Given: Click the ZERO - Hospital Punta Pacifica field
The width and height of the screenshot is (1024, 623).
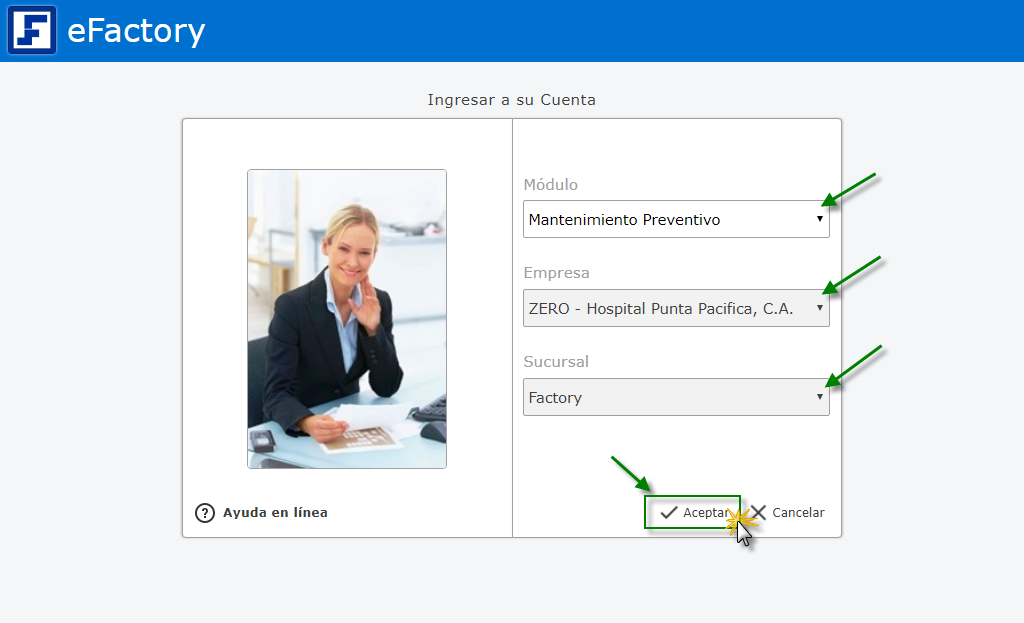Looking at the screenshot, I should (x=665, y=309).
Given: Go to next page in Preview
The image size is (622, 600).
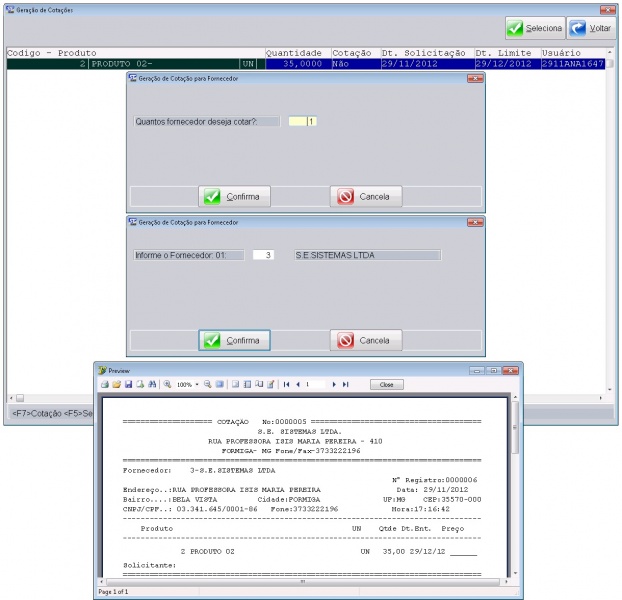Looking at the screenshot, I should tap(334, 384).
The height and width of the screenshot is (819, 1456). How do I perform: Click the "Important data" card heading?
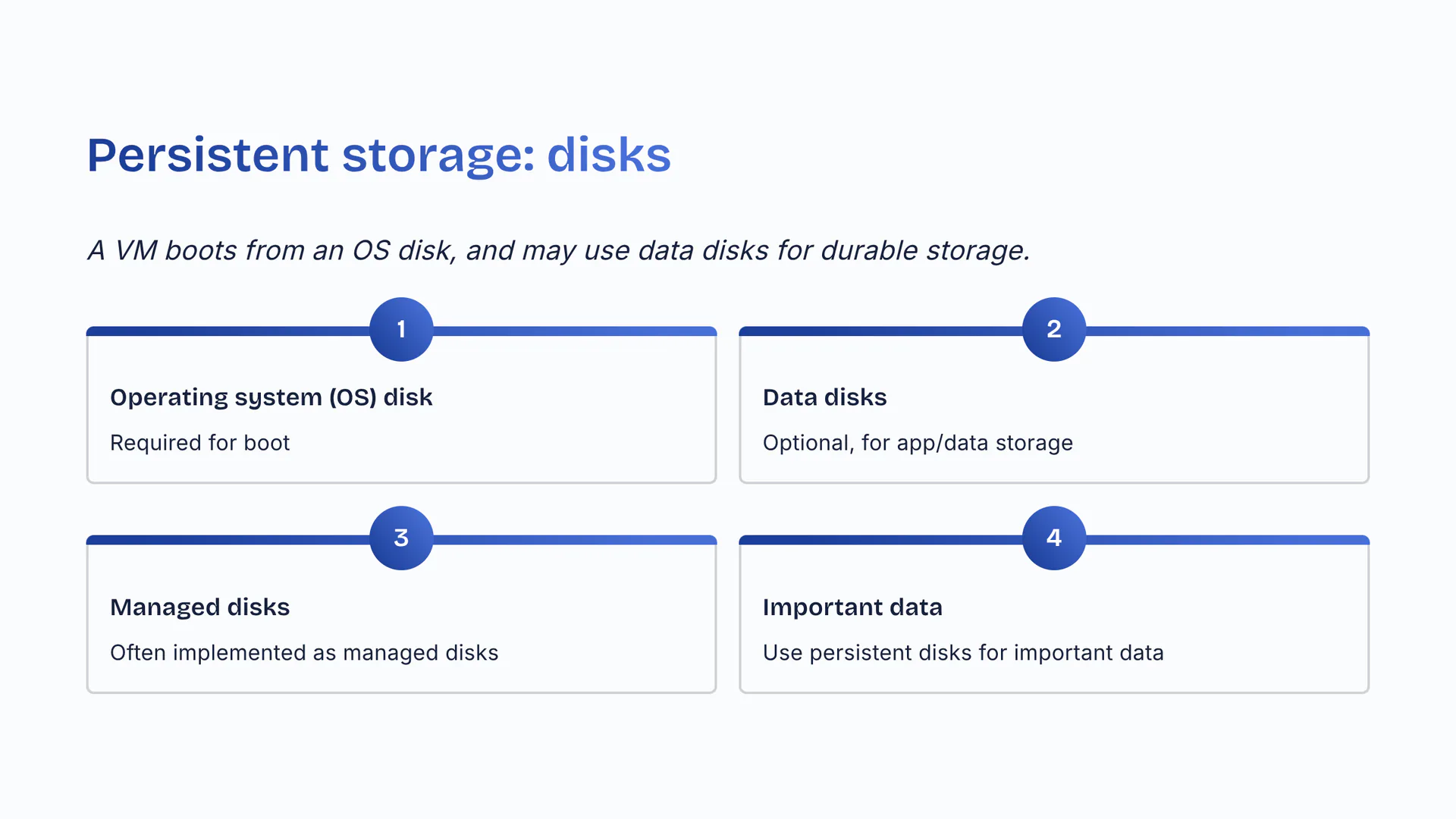pyautogui.click(x=852, y=607)
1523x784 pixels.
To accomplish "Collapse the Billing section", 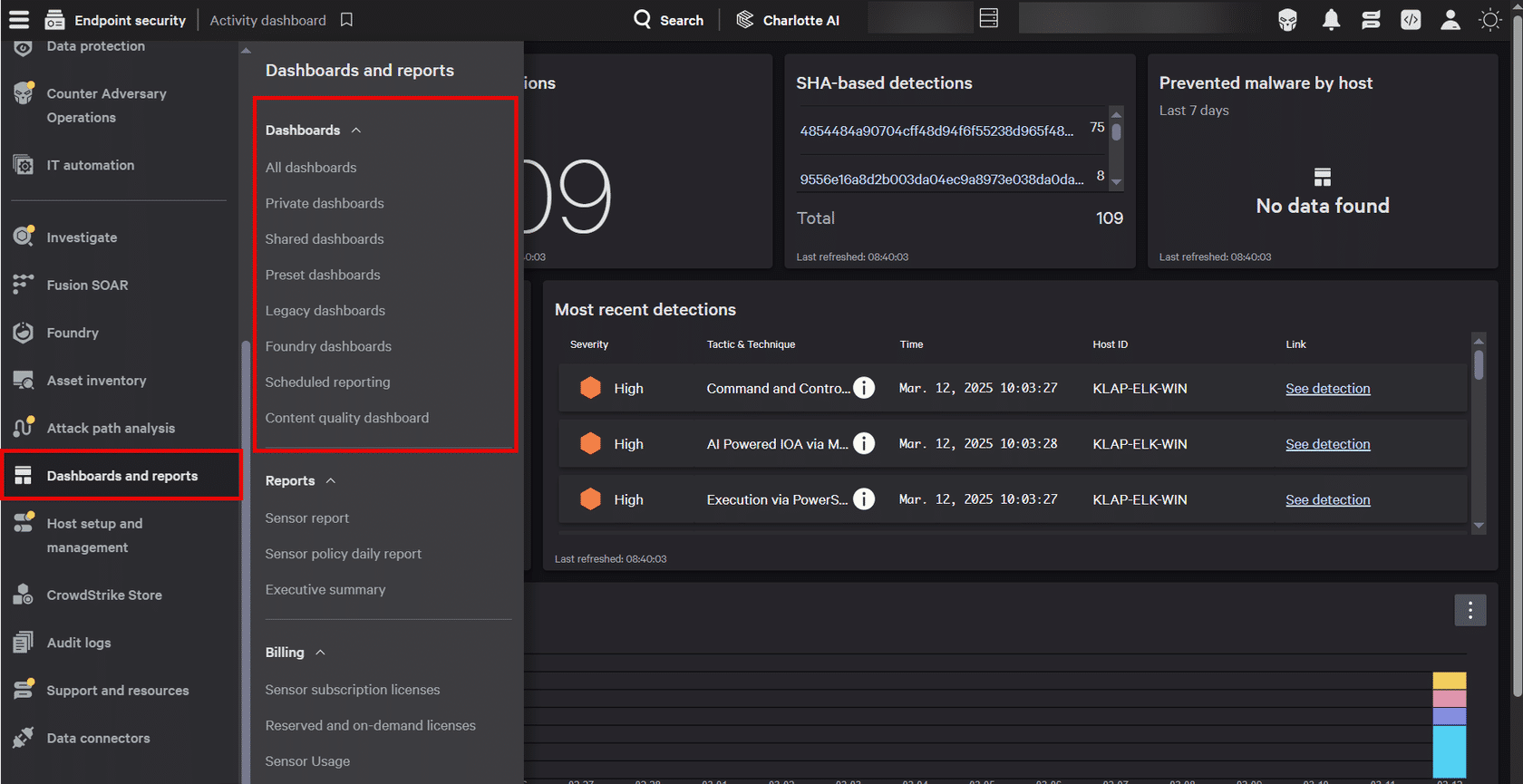I will click(x=320, y=653).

========================================================================

Task to carry out –
Search the entries for the string "Given". Copy every line that has it.

Answer to the problem –
Given: Click the ZERO - Hospital Punta Pacifica field
Given: Go to next page in Preview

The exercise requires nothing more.